Awalnya, Rikwanto lebih dulu mempertanyakan soal kesamaan efek dari Whip Pink dengan lem aibon.
"Sudah mulai in ini whip pink gas NO2 itu. Apakah ini sudah bisa dimasukkan ke narkotika, narkoba atau tertentu atau disamakan dengan isep aibon saja itu seperti yang teler-teler di jalanan itu," kata Rikwanto dalam rapat, Selasa (3/2).
Mantan Kapolda Kalimantan Selatan (Kalsel) ini pun menyebut, lem aibon digunakan untuk kalangan bawah dan whip pink menengah ke atas.
"Jadi kalau lem aibon itu ya untuk kelas bawah gitu ya karena murah harganya. Kalau Whip Pink untuk kelas meneng atas, karena harganya bisa naik," sebutnya.
Menurut eks Kapolda Maluku Utara ini, Whip Pink memiliki gejala untuk terbang atau fly agar kehilangan kesadaran dengan rentang waktu yang singkat.
"Nah ini cukup membahayakan ini jadi tren, kemarin ada kasus mudah-mudahan bukan karena Whip Pink.
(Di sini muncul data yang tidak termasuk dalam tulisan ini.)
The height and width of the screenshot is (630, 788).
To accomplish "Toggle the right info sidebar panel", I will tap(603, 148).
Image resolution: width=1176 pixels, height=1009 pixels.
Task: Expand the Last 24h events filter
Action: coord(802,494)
Tapi sudah mulai mengejala Whip Pink ini digunakan sebagai alat untuk fly ya, supaya kehilangan kesadaran sebentar dan euphoria gembira," ujarnya.
Harap BNN Selamatkan Anak dari Whip Pink
Dengan adanya fenomena tersebut, ia pun berharap agar BNN dibawah pimpinan Komjen Suyudi Ario Seto ini dapat menyelamatkan anak-anak bangsa Indonesia.
"Nanti bisa mungkin Pak Suyudi menjelaskan tentang kedudukan whip pink ini Masalah-masalah narkotika Itu saja dari saya," ucapnya.
"Mudah-mudahan BNN semakin kuat lagi dalam menjalankan tugas-tugasnya menyelamatkan anak-anak bangsa ke depan," pungkasnya.